The number of incorporated law firms has risen sharply in the past year, with more than a fifth of legal practices now limited companies.
According to Solicitors Regulation Authority (SRA) figures, 2,400 of the 10,973 law firms as of July were incorporated companies, compared to 1,898 a year before – a rise of 26%.
While the number of limited liability partnerships (LLPs) has also gone up – to 1,398 (a 10% increase) – the ranks of traditional partnerships and sole practitioners both fell by nearly 10% to 3,309 and 3,640 respectively.
As of July there were 454 legal disciplinary practices, up from 276 a year earlier, which between them have more than 5,000 partners.
George Bull, head of professional practices at accountants Baker Tilly, said the driving factor behind incorporation currently is practice finance.
He explained: “With firms finding banks less willing to lend, self-finance becomes more important. If you’re going to finance your firm out of post-tax profits, you want the tax bill to be as low as possible. In most situations, a limited company will be a more tax-efficient vehicle than an LLP for retaining profits for reinvestment in the firm.”

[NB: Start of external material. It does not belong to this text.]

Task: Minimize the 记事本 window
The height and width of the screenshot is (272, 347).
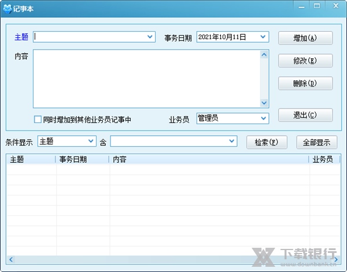Action: [x=300, y=6]
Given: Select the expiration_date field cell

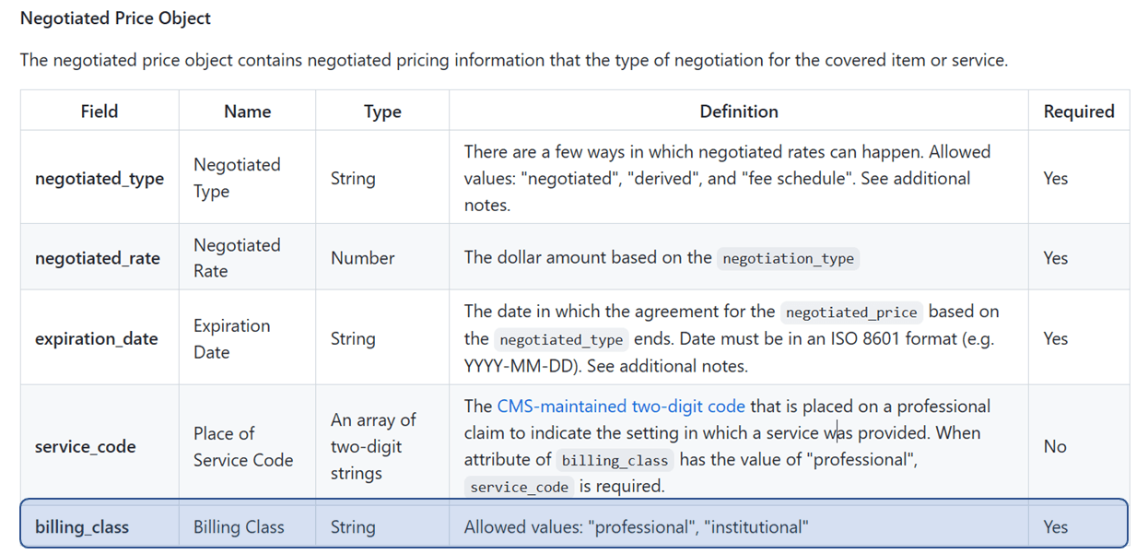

Other advantages of incorporation include an understood capital structure for external investors and providing a currency for acquisitions, Mr Bull added. At the same time, “a shareholder structure is less flexible than equity participation in a partnership or LLP”, he said.
While the conversion process from a partnership to an LLP is tax neutral, becoming a limited company can raise tax issues that need to be considered, the accountant said. Company profits taken out as director remuneration, rather than dividends, also carry significant National Insurance liabilities.
Nonetheless, Mr Bull said “there may be a number of firms whose profits are at a level where a limited company would be better from a tax point of view”.
It is unclear whether the SRA figures include companies which are corporate members of LLPs, and particularly the emerging trend of partnerships that are made up of each individual partner’s service company. These are being created for tax reasons, and Mr Bull warned that “anything entered into solely for tax purposes is always going to be susceptible to investigation by HM Revenue & Customs”.
The SRA figures also show that the number of practising solicitors continues its inexorable rise, up to a new high of 121,859 in July. There are nearly 160,000 solicitors on the roll. As previously reported on Legal Futures, the number of new solicitors was boosted last year by a massive increase in Irish solicitors requalifying ahead of changes to the transfer rules in September.